House Speaker John Boehner (R-Ohio) lashed out at his conservative critics on Thursday, and said he is unfairly being painted as part of the problem in Washington when he has brought conservative principles and transparency back to Congress.
"During my years here, when I voted, I had the eighth most conservative voting record in the Congress," he told reporters. "It does pain me to be described as spineless or a squish."
"What pains me the most is when they describe me as the establishment," he added. "I'm the most anti-establishment speaker we've ever had."
Boehner spoke just two days after 25 Republicans voted for someone other than Boehner for House Speaker, a huge show of frustration over his leadership of the House in the last few years. Many Republicans were angry about having to quickly pass a $1.1 trillion spending bill in December after being given no time to read it, and also because the bill failed to attack President Barack Obama's executive action on immigration.
While GOP leaders have occasionally rushed through key votes, Boehner defended his record as one that gives more people a chance to participate in the passage of legislation, and noted that he also spearheaded the effort to eliminate congressional earmarks.
"Who was the guy who got rid of earmarks? Me," he said. "Who's the guy who believes in regular order? Me. Who believes in allowing more members to participate in the process from both sides of the aisle? Me."
Boehner also said some of the frustration with his leadership comes from broad frustration with the economy, and said both he and Obama have taken some of blame.

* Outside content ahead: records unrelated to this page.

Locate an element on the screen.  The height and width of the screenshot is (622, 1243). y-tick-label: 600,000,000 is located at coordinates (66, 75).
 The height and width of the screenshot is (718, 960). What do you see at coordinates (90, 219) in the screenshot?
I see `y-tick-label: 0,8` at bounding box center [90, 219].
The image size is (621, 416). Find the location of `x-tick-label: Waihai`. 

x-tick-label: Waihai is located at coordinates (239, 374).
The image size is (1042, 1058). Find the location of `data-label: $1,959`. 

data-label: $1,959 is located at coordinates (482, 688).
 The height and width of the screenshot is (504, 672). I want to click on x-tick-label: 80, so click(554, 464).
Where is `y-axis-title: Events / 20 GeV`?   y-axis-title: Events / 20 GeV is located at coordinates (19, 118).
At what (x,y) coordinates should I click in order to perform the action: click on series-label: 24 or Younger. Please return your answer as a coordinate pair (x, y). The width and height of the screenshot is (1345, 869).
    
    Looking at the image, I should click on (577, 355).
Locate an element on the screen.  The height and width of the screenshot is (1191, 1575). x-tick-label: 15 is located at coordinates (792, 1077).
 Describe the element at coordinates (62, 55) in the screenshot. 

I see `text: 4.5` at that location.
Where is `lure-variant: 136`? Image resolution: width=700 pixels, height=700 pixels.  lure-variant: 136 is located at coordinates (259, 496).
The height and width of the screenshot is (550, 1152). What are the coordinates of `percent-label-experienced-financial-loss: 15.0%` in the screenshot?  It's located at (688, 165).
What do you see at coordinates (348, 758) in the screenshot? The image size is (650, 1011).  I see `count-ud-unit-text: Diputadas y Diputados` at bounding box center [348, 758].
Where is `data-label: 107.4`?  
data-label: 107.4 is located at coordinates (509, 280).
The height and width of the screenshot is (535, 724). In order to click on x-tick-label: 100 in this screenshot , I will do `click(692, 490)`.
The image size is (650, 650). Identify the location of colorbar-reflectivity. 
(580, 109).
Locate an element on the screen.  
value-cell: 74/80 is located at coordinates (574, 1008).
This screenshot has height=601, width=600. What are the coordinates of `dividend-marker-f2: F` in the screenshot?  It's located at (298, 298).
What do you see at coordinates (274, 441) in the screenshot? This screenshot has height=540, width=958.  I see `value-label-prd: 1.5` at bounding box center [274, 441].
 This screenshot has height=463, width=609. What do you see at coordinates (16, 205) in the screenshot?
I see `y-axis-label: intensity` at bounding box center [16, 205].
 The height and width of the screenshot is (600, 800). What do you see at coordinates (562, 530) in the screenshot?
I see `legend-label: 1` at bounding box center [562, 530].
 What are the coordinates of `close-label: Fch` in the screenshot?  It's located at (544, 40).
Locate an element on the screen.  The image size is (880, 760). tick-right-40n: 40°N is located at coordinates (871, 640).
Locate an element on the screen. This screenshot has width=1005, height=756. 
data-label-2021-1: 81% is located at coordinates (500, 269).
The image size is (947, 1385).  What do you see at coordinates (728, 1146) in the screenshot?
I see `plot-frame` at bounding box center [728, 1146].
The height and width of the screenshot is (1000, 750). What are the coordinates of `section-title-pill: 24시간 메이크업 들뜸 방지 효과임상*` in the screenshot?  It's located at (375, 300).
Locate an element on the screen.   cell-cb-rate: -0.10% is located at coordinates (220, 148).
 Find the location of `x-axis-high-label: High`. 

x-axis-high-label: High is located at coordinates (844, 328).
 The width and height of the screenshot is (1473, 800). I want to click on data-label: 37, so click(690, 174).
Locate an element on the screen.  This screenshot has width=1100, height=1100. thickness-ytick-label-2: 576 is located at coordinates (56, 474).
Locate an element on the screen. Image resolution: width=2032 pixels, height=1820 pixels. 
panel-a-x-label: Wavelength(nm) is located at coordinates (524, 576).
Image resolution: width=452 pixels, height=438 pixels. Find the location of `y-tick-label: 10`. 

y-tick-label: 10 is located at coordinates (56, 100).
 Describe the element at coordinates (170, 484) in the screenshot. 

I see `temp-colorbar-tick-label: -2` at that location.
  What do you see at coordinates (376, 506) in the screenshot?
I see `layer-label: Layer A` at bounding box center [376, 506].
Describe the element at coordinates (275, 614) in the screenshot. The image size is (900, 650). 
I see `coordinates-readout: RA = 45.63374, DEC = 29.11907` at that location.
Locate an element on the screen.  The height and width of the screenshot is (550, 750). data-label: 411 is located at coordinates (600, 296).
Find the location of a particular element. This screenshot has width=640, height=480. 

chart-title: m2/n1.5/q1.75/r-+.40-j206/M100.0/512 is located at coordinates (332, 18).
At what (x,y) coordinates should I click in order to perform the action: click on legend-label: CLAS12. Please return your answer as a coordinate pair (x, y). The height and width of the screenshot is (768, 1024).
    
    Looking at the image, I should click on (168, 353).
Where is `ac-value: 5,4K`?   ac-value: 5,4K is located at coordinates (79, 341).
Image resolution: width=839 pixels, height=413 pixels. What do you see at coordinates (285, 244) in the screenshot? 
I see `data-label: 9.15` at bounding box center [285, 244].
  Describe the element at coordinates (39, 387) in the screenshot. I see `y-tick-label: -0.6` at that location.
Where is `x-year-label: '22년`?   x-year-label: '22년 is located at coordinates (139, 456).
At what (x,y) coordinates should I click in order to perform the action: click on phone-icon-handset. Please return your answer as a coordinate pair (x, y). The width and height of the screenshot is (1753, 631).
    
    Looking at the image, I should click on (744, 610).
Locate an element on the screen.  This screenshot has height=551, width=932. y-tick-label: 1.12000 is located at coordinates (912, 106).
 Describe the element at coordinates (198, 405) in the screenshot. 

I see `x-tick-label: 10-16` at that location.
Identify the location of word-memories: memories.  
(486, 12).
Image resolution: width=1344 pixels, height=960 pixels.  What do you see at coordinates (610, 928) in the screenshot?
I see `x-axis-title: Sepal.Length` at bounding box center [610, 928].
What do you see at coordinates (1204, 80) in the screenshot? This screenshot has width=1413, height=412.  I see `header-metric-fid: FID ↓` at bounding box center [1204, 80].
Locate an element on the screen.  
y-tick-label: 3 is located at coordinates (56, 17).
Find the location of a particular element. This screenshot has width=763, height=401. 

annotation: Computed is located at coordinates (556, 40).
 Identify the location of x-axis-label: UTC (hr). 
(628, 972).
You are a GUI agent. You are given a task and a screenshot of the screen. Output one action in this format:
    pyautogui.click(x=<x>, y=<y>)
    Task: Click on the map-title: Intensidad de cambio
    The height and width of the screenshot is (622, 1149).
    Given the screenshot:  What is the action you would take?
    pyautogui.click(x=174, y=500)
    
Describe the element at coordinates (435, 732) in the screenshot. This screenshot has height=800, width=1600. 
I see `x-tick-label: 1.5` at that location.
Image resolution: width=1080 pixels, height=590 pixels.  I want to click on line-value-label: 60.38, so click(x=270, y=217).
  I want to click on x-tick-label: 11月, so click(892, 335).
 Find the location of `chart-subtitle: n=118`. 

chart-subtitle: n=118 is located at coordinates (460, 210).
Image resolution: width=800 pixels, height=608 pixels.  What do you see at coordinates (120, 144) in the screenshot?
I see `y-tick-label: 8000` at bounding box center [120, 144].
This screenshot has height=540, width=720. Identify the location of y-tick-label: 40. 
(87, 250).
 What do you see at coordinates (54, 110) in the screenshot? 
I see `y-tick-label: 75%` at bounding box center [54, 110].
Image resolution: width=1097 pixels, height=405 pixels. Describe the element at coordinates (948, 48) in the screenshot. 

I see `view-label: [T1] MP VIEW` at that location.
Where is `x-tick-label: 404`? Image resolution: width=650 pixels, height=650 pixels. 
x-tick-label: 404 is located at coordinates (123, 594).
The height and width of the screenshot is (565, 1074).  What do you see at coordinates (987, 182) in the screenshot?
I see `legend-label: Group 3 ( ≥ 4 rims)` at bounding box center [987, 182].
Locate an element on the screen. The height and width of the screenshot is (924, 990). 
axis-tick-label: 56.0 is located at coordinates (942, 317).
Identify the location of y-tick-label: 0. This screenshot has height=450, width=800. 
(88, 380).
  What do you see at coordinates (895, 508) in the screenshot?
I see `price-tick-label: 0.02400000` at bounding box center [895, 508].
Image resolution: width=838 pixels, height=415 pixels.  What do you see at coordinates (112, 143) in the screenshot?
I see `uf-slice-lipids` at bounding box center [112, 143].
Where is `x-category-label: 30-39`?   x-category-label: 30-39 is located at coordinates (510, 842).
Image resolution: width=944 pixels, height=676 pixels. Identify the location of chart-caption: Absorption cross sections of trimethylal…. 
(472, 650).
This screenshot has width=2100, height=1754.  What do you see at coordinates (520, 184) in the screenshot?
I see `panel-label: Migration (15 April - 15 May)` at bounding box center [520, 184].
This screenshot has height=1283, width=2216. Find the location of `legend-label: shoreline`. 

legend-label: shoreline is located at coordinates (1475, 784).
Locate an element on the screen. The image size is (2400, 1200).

"The America people are very frustrated," he said. "They're frustrated in a struggling economy, they're frustrated that they don't think Washington's listening, and they want action."
"This frustration that's out there, they need to take it out on somebody. They take it out on the president, take it out on me, and it comes with the territory," he said.
At the same time, Boehner acknowledged he has some work to do to convince GOP members he's the right guy to lead the House.
"I'm pretty comfortable in my own skin, and I'm going to do my best to show all of our members, Democrats and Republicans, and those members who voted against me, that I'm up to the job that I was given," he said.
In the aftermath of Tuesday's vote for House Speaker, many Republicans have criticized Boehner for considering the removal of two Republicans from the House Rules Committee because they voted against him.
Boehner said on Wednesday that Republicans would have a "family meeting" that would decide whether Reps. Richard Nugent (R-Fla.) and Daniel Webster (R-Fla.) would stay on the committee. On Thursday, Boehner said he has not yet made any final decisions.
Some Republicans defended Boehner after Tuesday's vote. Rep. Mick Mulvaney (R-S.C.), who voted against Boehner in 2013, said the effort to unseat Boehner was too unorganized and doomed to fail from the start.